The opinion of the court was delivered by: Richard W. Story United States District Judge
ORDER This case comes before the Court on Plaintiffs' Motion for Summary Judgment , Defendants' Motion to Dismiss , Defendants' Motion to Disqualify, and Plaintiffs' Motion to Stay Discovery . After considering the record, the Court enters the following Order.
Plaintiffs filed this action on April 22, 2011 seeking a declaration that restrictive covenants contained in a non-compete agreement ("Non-Compete") [1-2] entered into between James E. Boone and Corestaff Support Services, Inc.*fn1 ("Corestaff") in association with an employment agreement ("Employment Agreement") [1-1] are unenforceable as a matter of law and seeking injunctive relief preventing Defendants from enforcing the covenants, instituting an action against Plaintiffs for violation of the covenants, or precluding Boone's employment with Volt Information Sciences, Inc.*fn2 ("Volt"). (Dkt.  at 27). Both the Non-Compete and Employment Agreement were signed by Boone and Defendants at the offices of Corestaff and Impellam in Atlanta, Georgia. (Dkt.  at 1).

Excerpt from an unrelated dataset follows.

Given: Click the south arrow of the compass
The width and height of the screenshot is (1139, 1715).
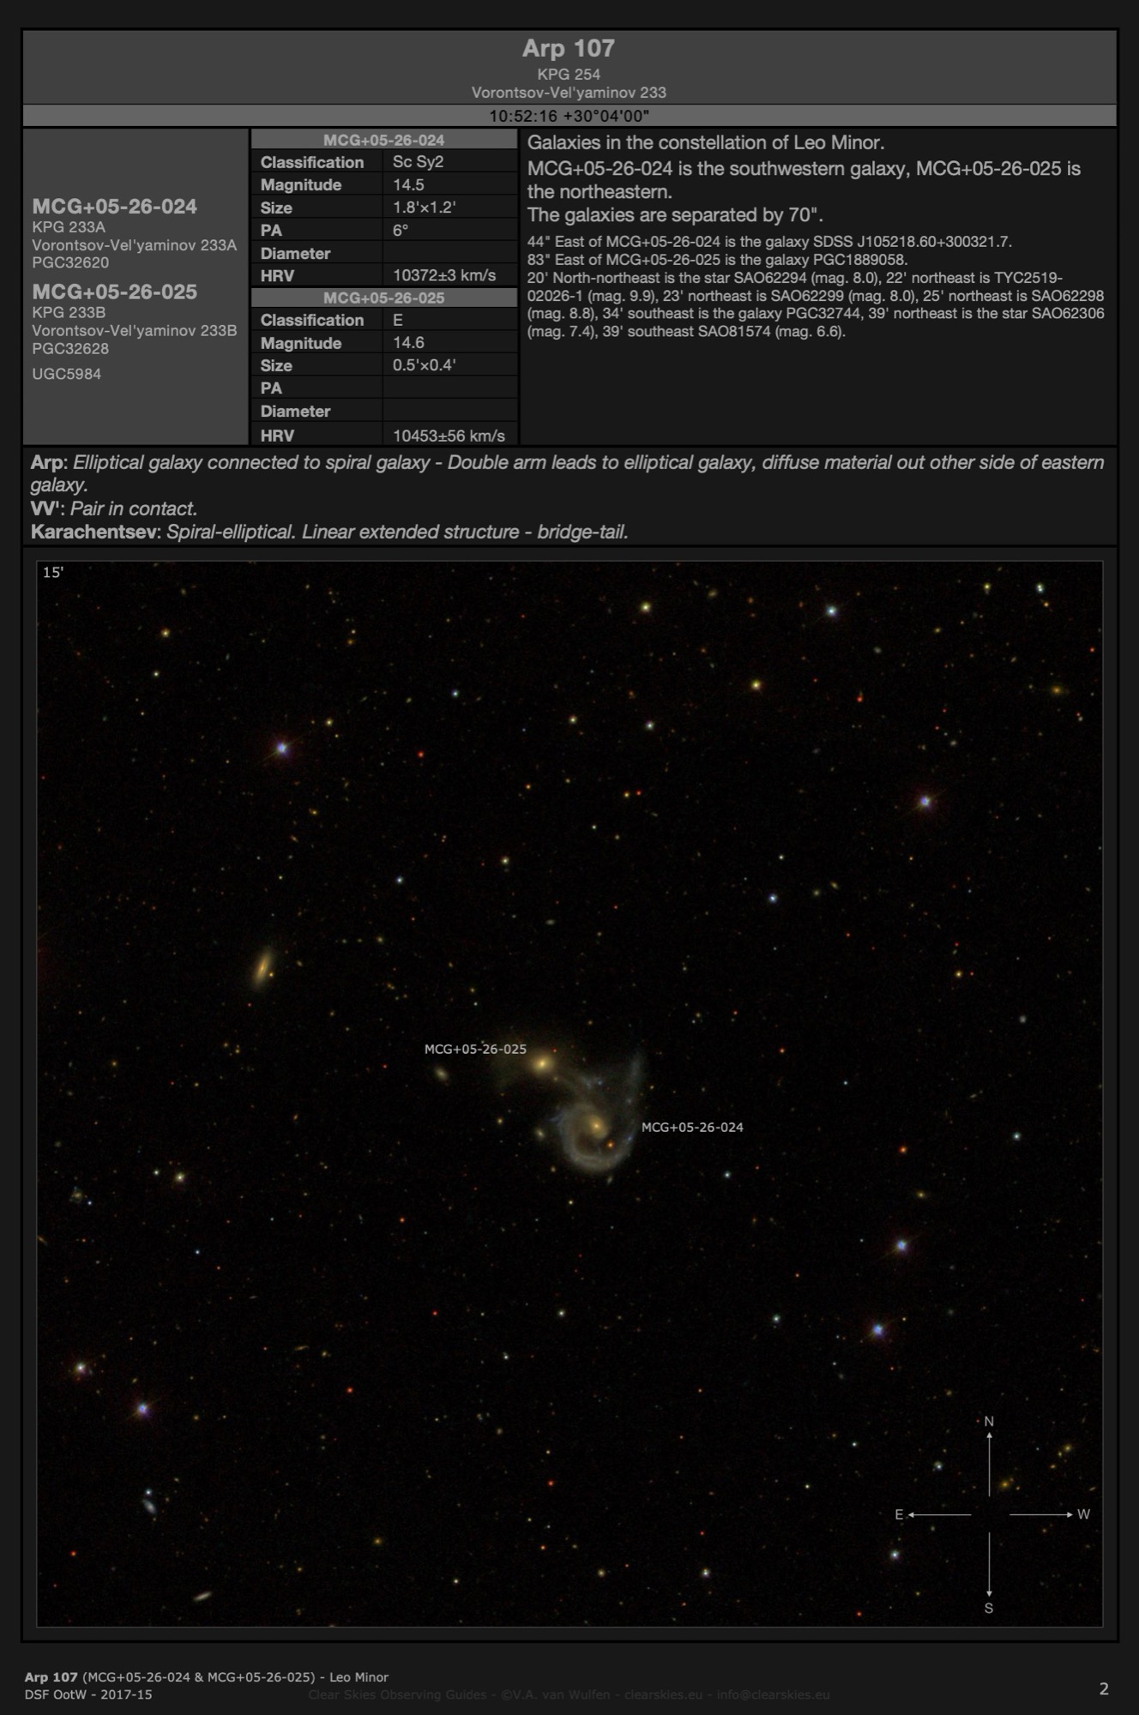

Boone began employment with Corestaff, as its President and CEO, in December 2008 by entering into the Employment Agreement. (Complaint, Dkt.  at ¶¶ 16, 17, 30). In association with the Employment Agreement, Boone signed the Non-Compete which, among other things, restricts his engagement or participation in the business of staffing services and temporary employment services or any other business in which Corestaff and its affiliates engage in, upon leaving Corestaff. (Id. at ¶¶ 18-29). As President and CEO of Corestaff, Boone lived and worked in Georgia. (Id. at ¶ 33).
On April 11, 2011, Boone hand-delivered to Cheryl Jones, Impellam Group PLC's*fn3 ("Impellam") Chairman, and Boone's boss, sixty days written notice of his intent to resign his employment with Corestaff. (Id. at ¶ 34). Jones informed Boone that Defendants "will definitely enforce the [NCA]." (Id. at ¶ 37). Boone intends to commence employment with Volt, a direct competitor of Corestaff, on June 13, 2011. (Id. at ¶¶ 12, 39). Boone's positions with Volt--including group CEO of ProcureStaff Technologies Ltd., a subsidiary of Volt, and CEO of Volt Consulting Group, a unit of another Volt Subsidiary--will be based in Georgia. (Id. at ¶ 41). In the course of his employment with Volt, Boone will solicit, or attempt to solicit, current or former Corestaff customers to purchase competing products and services from Volt and solicit the employment of former employees or agents of Corestaff or Impellam and its subsidiaries. (Id. at ¶ 45, 46). If the restrictive covenants in the Non-Compete are enforceable, Boone's activities on behalf of Volt will violate one or more of these covenants. (Id. at ¶ 47). Plaintiffs therefore believe that Volt will take legal action to prevent Boone from working for it and have thus filed the present action. (Id. at ¶ 49).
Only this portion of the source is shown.